1994–1995 American TV series

The State is an American sketch comedy television series originally broadcast on MTV from 1994 to 1995. The show combined bizarre characters and scenarios to present sketches that won the favor of its target teenaged audience. The cast consisted of comedy troupe The State, who were 11 comedians who created, acted, wrote, directed and edited the show. In various combinations, the former members of The State have continued to collaborate over the years, with alumni playing major creative, directing and acting roles in a number of notable projects including Reno 911! and Wet Hot American Summer.

Several memorable characters were created for the show, and for a short time their catchphrases entered into the vernacular. Often, the cast would appear as themselves and address the audience to promote fake contests or to deliver mock public service announcements. Much like Monty Python's Flying Circus, The States sketches were sometimes linked to each other in some way: a punchline or image that ended one sketch often provided a lead-in to the next.
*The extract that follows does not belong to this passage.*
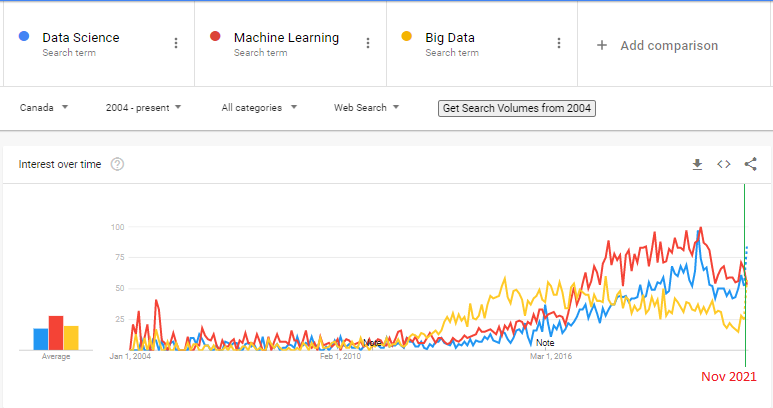Click the plus icon to add comparison
Viewport: 773px width, 408px height.
(602, 45)
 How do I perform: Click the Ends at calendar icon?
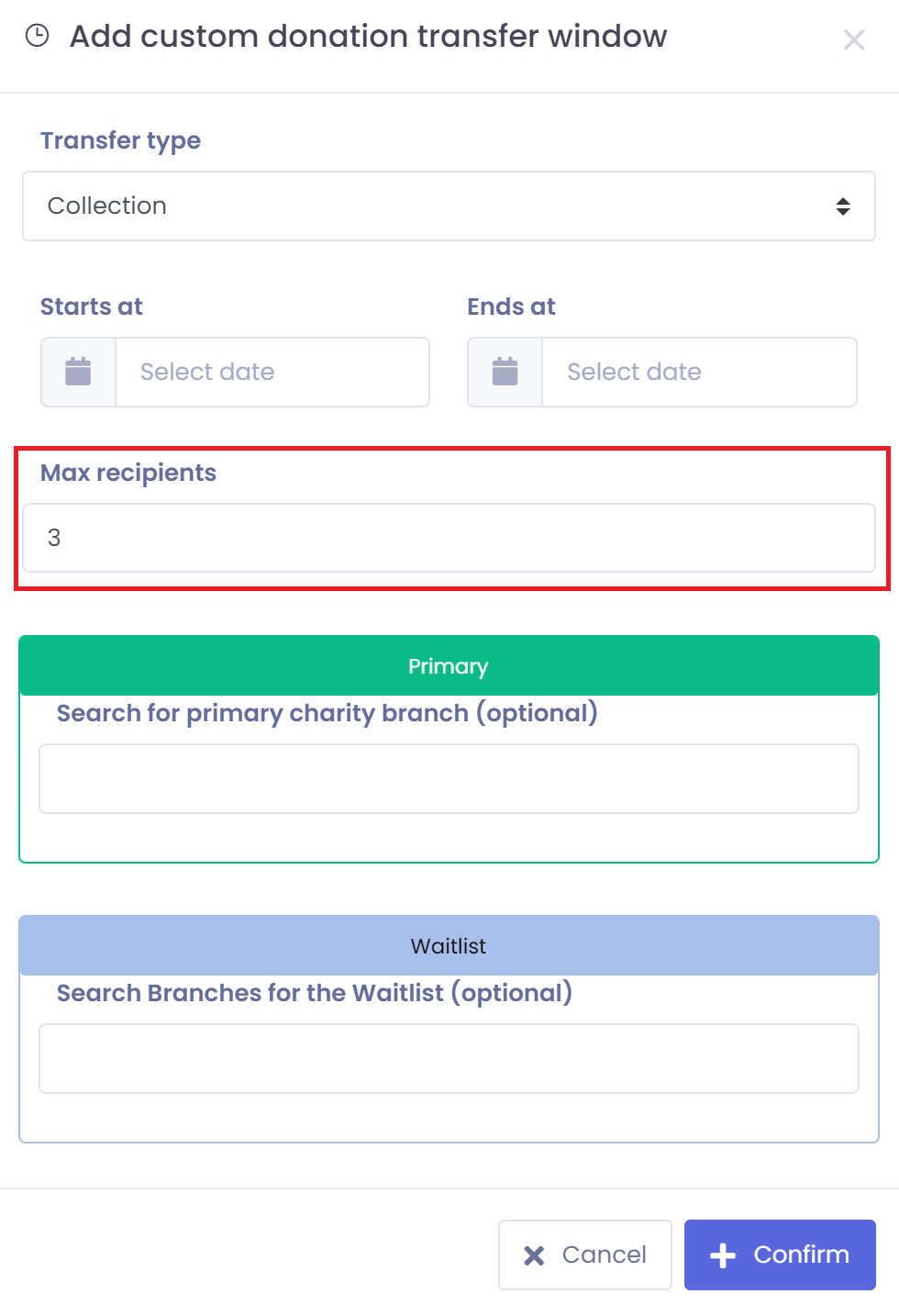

After years of legal issues related to the soundtrack to many of the episodes, the series was released on DVD on July 14, 2009. A State film featuring all of the original troupe members was planned, but faced delays due to the 2007–2008 screenwriters strike, and the project never came to fruition.

==About the show==
"Contrary to popular belief", says the troupe's official FAQ, "the show was never canceled." For a variety of reasons, including network television politics, The State decided to pursue other interests and "establish ourselves as an entity that exists apart from any particular employer or TV Network." On the series' DVD commentary, cast members revealed that MTV had offered a contract guarantee for 65 additional shows, but the cast turned it down to leave to CBS, against their agent's advice.

==Episodes==

Season: Episodes; Originally released
First released: Last released; Network
1: 5; January 21, 1994; February 18, 1994; MTV
2: 6; July 10, 1994; August 21, 1994
3: 6; December 24, 1994; February 11, 1995
4: 7; August 12, 1995; August 26, 1995
Special: 1; October 27, 1995; CBS

==Reviews==
The State received mixed reviews from critics during its original run. In January 1994, the Daily News TV guide called the show "so terrible it deserves to be studied". Entertainment Weekly called the show "significantly less than sporadically funny" and gave it a C− rating.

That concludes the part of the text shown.